Чего только тут у него не было!.. Крошечные черепа летучей и простой мыши и землеройки с почти прозрачными косточками и мелкими острыми, как булавки, кровожадно оскаленными зубками. Черепа лошадей, от огромного першерона с массивными и изогнутыми точно турецкая сабля челюстями — такими можно было раздробить целый отряд филистимян — до ослиных черепов, упрямо повторяющих в миниатюре все их очертания.
Они были по-своему привлекательны, даже красивы, каждый из них нес отпечаток самой сути своего владельца, словно до сих пор очертания этих выбеленных временем костей хранили в себе намек на плоть и шерсть, некогда покрывавшие их.
Протянув руку, я дотронулась до одного из черепов. Вопреки ожиданиям кость оказалась на ощупь вовсе не холодной, но какой-то странно нейтральной, точно дух покинувшего ее тепла все еще витал где-то поблизости.
Доводилось мне видеть и человеческие останки, но хранились они далеко не в таком идеальном порядке: черепа первых христианских мучеников — они горами лежали в катакомбах щека к щеке, а берцовые кости, сложенные в отдельную кучу, издали напоминали бирюльки.
— Медведь? — тихо спросила я. Гигантский череп, острые клыки изогнуты, готовые рвать плоть, коренные же странно плоские по контрасту с ними.

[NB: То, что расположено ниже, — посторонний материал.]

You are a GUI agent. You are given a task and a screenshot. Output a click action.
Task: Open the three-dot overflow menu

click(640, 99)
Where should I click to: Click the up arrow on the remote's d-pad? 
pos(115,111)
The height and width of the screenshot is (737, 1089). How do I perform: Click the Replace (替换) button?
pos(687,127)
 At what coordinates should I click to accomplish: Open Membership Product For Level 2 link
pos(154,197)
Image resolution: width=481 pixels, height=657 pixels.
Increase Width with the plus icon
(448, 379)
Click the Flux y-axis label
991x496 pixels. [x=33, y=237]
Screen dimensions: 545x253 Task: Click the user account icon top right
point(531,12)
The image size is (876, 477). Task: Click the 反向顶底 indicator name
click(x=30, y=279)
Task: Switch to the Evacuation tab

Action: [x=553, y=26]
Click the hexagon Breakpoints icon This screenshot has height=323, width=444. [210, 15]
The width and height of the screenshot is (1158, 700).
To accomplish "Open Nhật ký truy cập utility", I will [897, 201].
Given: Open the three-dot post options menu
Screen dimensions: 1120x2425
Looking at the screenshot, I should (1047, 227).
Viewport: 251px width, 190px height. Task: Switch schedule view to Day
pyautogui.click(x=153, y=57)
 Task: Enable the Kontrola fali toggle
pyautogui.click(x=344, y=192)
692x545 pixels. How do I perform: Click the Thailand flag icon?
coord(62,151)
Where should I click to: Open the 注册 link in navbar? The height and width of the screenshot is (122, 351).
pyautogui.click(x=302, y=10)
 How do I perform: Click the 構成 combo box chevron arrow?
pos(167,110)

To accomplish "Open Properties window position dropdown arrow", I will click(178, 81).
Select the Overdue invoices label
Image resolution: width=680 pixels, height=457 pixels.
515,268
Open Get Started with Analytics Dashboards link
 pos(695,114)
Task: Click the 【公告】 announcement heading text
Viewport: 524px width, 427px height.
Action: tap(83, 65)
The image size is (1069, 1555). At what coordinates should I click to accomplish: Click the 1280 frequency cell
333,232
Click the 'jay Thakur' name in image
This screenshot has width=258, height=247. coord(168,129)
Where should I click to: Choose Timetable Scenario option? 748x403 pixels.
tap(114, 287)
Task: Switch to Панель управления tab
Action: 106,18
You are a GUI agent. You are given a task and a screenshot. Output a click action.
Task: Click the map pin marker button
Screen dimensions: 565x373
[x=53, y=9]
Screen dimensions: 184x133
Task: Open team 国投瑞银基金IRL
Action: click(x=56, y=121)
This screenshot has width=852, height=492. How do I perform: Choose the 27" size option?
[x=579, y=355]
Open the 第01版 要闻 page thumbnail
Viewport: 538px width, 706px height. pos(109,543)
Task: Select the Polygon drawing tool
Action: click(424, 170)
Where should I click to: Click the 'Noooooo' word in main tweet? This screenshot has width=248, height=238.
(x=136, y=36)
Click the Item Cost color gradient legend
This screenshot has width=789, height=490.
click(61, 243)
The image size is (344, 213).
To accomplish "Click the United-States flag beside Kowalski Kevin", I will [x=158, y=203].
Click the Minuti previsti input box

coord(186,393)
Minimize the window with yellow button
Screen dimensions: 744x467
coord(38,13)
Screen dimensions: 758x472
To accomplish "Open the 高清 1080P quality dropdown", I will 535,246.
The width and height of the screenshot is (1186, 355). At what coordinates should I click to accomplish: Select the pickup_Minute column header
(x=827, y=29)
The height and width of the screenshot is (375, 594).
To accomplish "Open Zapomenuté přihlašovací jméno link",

— Да, мадонна. — Видя, что страха я не испытываю, Раймон успокоился. Рука нежно поглаживала изгибы толстого лобастого черепа. — Видите, какие у него зубы? Он ест рыбу, мясо. — Палец скользнул по длинному, хищно изогнутому клыку, затем опустился на плоский коренной зуб. — А вот этим они перемалывают ягоды, листья, личинок. Медведь редко голодает, потому что всеяден.
Я переходила от полки к полке, прикасаясь к черепам.
— Красивые, — вздохнула я. Говорили мы тихо, словно опасаясь разбудить уснувших навеки животных.
— Да. — Руки Раймона тоже прикасались к черепам, нежно поглаживая длинные лобные кости, следуя изящным изгибам челюстей. — Они отражают характер животных, которым принадлежали. Ну вот, к примеру, тот, что слева…
Он обернулся к мелким черепам и указал на два утолщения в нижней части челюсти, напоминавшие два небольших тонкостенных шарика.
— Вот, видите? К ним подсоединен ушной канал, а потому любой, даже самый тихий звук эхом отдается во всем черепе. Вот почему крысы обладают таким тонким слухом, мадонна.
— Tympanic bullae, — кивнула я.
— Что? Я, знаете ли, в латыни не силен. Я даю всем им свои собственные прозвища.
— А вот эти. — Я указала вперед. — Смотрите, они ни на что не похожи!
— О да, мадонна. Это волчий. Очень древние волки… — Он осторожно взял с полки один из черепов. Морда длинная, по-собачьи заостренная, с тяжелыми клыками и широкими мощными коренными зубами. Из задней части черепа выдавался сагитальный гребень — свидетельство того, что некогда эту тяжелую голову поддерживали толстые мышцы шеи.
В отличие от прочих черепов серовато-белого цвета этот был в каких-то коричневых пятнах и сиял от полировки.
— Этих зверей больше нет в природе, мадонна.
— Нет? Вы хотите сказать, они вымерли? — Я завороженно коснулась черепа. — Но где же тогда вы его откопали?
— Откапывают из земли, мадонна, этот же достали из торфяного болота, с очень большой глубины.
Я пригляделась. И тут же заметила разницу между этим черепом и другими, более поздними и белыми, заполнившими противоположную полку. Эти животные были гораздо крупнее обычных волков, такие челюсти могли с легкостью перекусить берцовую кость лосю, порвать горло любому самому крупному оленю.
Я слегка содрогнулась при воспоминании о волке, которого мне пришлось убить у стен Уэнтуортской тюрьмы, и его стае, что подстерегала меня тогда, поздним вечером, около шести месяцев назад.
— Смотрю, вы не слишком любите волков, мадонна? — спросил Раймон. — А вот медведи и лисы вас, похоже, не пугают. Они ведь тоже охотники, тоже хищники.